_Extrait présenté_:
··········

Les conditions de cette élection ont d’ailleurs, depuis l’origine, fait débat. Je rappelle que la loi fixant les modalités de la première élection des parlementaires au suffrage universel direct, en 1977, fut le premier cas, dans notre histoire constitutionnelle, d’utilisation de l’article 49-3 de la Constitution dans un domaine lié à nos relations extérieures.
La participation aux élections européennes risque, cette année encore, de dépasser tous les records d’abstention ; elle avait déjà baissé de 20 points, en 2014, par rapport à 1979. La déception profonde causée par les politiques menées, leur rejet désormais majoritaire dans toute l’Union et l’opacité des processus de décision en sont les causes fondamentales.
Et puisque ce projet nous donne l’occasion de revenir sur les conditions d’organisation de la campagne électorale, je veux redire notre colère sur trois points qui conduisent directement à alimenter la situation que je viens de décrire, faite d’asphyxie démocratique et de méfiance populaire.
Je redis que le seuil électoral, fixé en France à 5 %, est une grave distorsion démocratique.
M. François Bonhomme. C’est ça, nous manquons de listes !
M. Pierre Laurent. Souvent prompts à plagier l’Allemagne, nous faisons, en l’occurrence, le contraire de ce qu’elle fait, en tordant gravement la représentation proportionnelle. Parmi les électeurs qui s’apprêtent à s’exprimer, ceux qui risquent de se voir priver de représentation au Parlement européen n’auront probablement jamais été aussi nombreux. Le niveau d’abstention et le seuil électoral vont, combinant leurs effets, dégrader gravement la représentation démocratique française.
Je redis, par ailleurs, que la répartition du temps de parole, issue du projet de loi dont nous avions dénoncé ici les travers, est un véritable scandale. Non seulement l’égalité du temps de parole n’est plus qu’un rêve, mais la répartition prévue par la loi aboutit à une caricature.
Chacun de nous, mes chers collègues, pèse royalement sept secondes de temps de parole par candidat ; et que donne concrètement ce tripatouillage législatif voté ici sans broncher l’an dernier ? La République En Marche se voit attribuer un temps de diffusion des clips officiels supérieur à celui des listes communiste, France insoumise, Europe Écologie Les Verts et Génération.s réunies ! Le Front national se taille une part de lion, concentrant plus de temps d’antenne que Les Républicains et l’UDI réunis.

··········

_Données fournies_:
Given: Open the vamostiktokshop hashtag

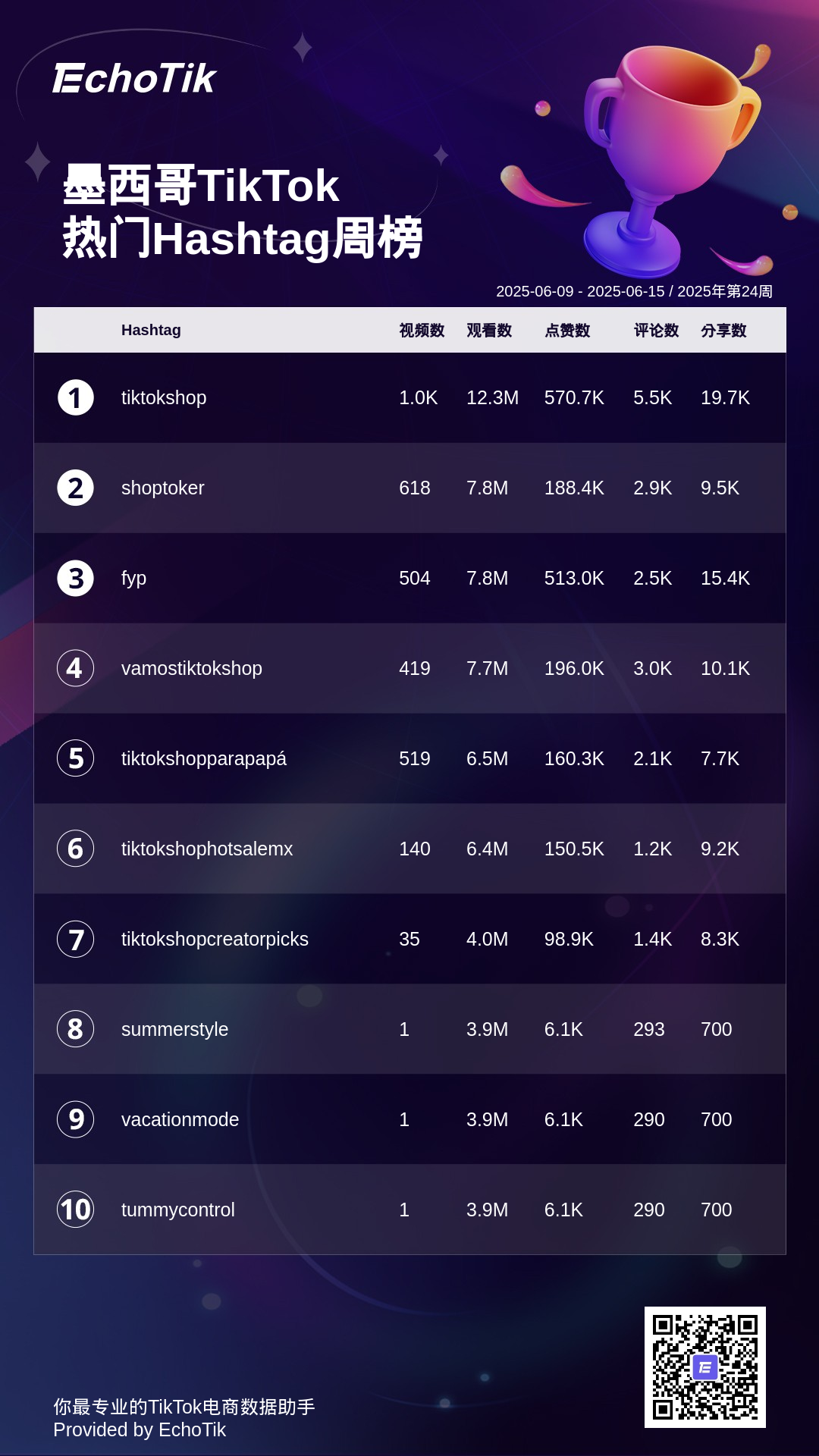Looking at the screenshot, I should click(x=192, y=668).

··········

_Consignes de l'exercice_:
**1)** Recopiez, dans l'extrait sur les élections européennes, tout le passage allant de « Et puisque ce » jusqu'à « grave distorsion démocratique. ».
**2)** Prolongez l'extrait sur les élections européennes en reprenant juste après sa dernière phrase.

_Réponses_:
**1)**
Et puisque ce projet nous donne l’occasion de revenir sur les conditions d’organisation de la campagne électorale, je veux redire notre colère sur trois points qui conduisent directement à alimenter la situation que je viens de décrire, faite d’asphyxie démocratique et de méfiance populaire.
Je redis que le seuil électoral, fixé en France à 5 %, est une grave distorsion démocratique.

**2)**
Mme Éliane Assassi. Eh oui !
M. Pierre Laurent. Le Gouvernement souhaitait favoriser indûment la polarisation entre La République en marche et le Rassemblement national ; la loi a exaucé ses vœux. C’est un choix dangereux pour la démocratie et l’avenir de l’Union européenne.
Enfin, mes chers collègues, permettez-nous, à nous qui défendons ici si souvent le service public de France Télévisions contre les attaques dont il est l’objet, d’élever une protestation sur la manière dont France 2 organise le débat entre les listes présentées.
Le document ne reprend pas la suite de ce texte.